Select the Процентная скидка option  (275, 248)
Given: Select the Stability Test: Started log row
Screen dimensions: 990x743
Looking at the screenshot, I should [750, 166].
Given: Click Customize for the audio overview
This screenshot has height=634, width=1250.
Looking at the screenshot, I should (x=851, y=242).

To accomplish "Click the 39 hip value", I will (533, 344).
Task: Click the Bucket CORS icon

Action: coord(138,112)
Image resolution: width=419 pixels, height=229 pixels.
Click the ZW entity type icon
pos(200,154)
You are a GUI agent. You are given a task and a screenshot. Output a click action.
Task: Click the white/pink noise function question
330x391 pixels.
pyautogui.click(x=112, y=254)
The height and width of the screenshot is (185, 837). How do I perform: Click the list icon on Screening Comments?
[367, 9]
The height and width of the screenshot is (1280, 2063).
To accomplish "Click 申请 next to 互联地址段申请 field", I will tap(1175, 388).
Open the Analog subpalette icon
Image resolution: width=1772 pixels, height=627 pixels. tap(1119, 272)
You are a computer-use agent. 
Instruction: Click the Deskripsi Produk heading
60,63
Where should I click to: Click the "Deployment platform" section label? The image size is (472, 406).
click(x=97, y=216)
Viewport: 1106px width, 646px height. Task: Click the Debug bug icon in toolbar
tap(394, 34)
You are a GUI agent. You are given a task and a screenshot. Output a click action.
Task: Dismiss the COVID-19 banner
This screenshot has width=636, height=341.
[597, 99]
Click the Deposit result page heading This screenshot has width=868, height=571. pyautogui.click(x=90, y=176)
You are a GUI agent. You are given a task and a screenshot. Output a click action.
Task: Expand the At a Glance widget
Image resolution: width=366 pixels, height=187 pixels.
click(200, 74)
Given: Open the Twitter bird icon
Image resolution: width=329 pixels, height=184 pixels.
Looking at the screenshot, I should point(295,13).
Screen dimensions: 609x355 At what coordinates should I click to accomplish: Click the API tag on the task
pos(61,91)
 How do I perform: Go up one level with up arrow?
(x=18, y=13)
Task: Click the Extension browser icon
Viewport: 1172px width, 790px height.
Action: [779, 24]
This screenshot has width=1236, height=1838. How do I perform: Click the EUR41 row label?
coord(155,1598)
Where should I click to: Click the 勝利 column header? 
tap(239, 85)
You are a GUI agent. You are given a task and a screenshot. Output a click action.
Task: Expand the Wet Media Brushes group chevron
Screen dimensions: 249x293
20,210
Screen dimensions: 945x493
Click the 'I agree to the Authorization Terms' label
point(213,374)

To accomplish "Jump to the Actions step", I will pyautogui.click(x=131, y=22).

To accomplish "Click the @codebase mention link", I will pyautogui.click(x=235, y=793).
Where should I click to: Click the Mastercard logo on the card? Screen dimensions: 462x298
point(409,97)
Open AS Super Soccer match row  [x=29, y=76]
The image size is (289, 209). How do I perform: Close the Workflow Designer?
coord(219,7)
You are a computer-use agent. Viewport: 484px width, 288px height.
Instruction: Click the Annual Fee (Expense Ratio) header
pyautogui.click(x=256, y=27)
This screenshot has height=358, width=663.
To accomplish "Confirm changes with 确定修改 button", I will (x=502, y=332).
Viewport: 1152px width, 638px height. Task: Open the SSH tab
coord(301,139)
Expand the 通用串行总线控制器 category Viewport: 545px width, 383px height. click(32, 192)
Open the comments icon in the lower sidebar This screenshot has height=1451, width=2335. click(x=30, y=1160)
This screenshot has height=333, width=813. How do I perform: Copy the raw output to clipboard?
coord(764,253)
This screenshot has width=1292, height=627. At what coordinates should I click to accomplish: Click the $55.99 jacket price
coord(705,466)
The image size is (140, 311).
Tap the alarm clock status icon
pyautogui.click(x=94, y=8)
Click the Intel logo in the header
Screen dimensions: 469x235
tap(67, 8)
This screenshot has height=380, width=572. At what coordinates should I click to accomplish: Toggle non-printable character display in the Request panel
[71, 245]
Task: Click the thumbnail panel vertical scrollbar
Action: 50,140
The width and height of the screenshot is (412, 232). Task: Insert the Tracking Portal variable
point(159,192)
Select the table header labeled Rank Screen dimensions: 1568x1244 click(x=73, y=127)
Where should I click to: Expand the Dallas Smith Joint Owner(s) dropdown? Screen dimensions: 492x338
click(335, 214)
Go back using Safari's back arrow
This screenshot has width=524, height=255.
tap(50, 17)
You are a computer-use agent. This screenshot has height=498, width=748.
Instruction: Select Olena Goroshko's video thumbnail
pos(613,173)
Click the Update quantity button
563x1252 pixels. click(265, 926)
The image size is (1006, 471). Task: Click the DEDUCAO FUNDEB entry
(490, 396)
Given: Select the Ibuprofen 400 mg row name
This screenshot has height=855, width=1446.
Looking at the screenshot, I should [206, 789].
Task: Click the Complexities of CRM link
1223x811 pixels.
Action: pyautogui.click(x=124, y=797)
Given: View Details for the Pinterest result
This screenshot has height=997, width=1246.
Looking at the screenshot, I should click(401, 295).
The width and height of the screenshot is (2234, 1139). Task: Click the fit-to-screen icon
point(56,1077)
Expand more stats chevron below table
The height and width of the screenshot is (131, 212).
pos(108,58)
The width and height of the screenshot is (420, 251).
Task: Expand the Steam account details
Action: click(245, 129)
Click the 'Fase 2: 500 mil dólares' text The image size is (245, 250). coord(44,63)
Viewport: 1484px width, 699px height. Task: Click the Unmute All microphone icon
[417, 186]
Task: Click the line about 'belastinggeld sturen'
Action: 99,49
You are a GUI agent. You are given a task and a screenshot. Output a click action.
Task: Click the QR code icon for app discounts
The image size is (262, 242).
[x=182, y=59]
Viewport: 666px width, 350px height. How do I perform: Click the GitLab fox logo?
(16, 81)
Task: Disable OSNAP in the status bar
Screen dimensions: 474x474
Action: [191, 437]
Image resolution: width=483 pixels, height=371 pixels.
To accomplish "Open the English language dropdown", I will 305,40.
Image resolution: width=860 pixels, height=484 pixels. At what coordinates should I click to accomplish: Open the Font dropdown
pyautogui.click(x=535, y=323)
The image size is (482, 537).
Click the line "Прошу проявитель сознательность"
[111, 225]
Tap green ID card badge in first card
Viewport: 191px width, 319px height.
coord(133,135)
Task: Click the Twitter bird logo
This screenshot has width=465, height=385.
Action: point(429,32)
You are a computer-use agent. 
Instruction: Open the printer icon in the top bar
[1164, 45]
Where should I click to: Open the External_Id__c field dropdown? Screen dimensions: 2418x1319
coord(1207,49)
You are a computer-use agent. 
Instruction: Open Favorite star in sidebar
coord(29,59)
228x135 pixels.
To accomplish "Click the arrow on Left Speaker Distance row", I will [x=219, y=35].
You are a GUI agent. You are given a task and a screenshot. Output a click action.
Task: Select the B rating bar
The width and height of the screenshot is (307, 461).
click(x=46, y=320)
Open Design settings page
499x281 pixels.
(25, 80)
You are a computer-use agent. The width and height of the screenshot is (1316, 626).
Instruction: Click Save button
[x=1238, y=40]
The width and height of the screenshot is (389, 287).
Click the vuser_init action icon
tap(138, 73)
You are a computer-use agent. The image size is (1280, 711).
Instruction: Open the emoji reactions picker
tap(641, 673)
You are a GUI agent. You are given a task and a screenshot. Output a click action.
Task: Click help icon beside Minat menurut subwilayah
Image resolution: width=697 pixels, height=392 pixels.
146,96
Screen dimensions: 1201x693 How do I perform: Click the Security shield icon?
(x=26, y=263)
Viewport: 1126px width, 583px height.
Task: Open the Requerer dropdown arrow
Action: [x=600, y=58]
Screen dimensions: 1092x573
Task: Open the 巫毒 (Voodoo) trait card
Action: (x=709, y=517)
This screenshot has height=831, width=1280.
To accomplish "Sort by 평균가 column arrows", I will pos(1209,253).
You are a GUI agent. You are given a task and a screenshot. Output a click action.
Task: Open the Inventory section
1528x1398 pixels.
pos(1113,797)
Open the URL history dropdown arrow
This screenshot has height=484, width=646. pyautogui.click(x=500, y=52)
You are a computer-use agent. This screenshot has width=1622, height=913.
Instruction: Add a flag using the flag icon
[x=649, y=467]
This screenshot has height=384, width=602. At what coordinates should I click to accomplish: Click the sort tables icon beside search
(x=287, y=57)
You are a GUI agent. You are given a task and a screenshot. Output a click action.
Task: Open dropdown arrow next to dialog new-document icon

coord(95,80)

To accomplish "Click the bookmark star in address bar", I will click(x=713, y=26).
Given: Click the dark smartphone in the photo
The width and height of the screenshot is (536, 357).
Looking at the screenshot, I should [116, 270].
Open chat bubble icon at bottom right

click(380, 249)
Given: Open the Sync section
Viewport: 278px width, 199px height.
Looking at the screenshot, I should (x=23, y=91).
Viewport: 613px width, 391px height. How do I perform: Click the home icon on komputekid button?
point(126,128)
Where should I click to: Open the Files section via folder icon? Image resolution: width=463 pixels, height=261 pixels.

TASK DETAILS ->
Transcribe the rows above without changes, starting with the line that contains "will pyautogui.click(x=131, y=22)." and going on through the line that contains "coord(301,139)".

FULL OUTPUT ->
To accomplish "Jump to the Actions step", I will pyautogui.click(x=131, y=22).

To accomplish "Click the @codebase mention link", I will pyautogui.click(x=235, y=793).
Where should I click to: Click the Mastercard logo on the card? Screen dimensions: 462x298
point(409,97)
Open AS Super Soccer match row  [x=29, y=76]
The image size is (289, 209). How do I perform: Close the Workflow Designer?
coord(219,7)
You are a computer-use agent. Viewport: 484px width, 288px height.
Instruction: Click the Annual Fee (Expense Ratio) header
pyautogui.click(x=256, y=27)
This screenshot has height=358, width=663.
To accomplish "Confirm changes with 确定修改 button", I will (x=502, y=332).
Viewport: 1152px width, 638px height. Task: Open the SSH tab
coord(301,139)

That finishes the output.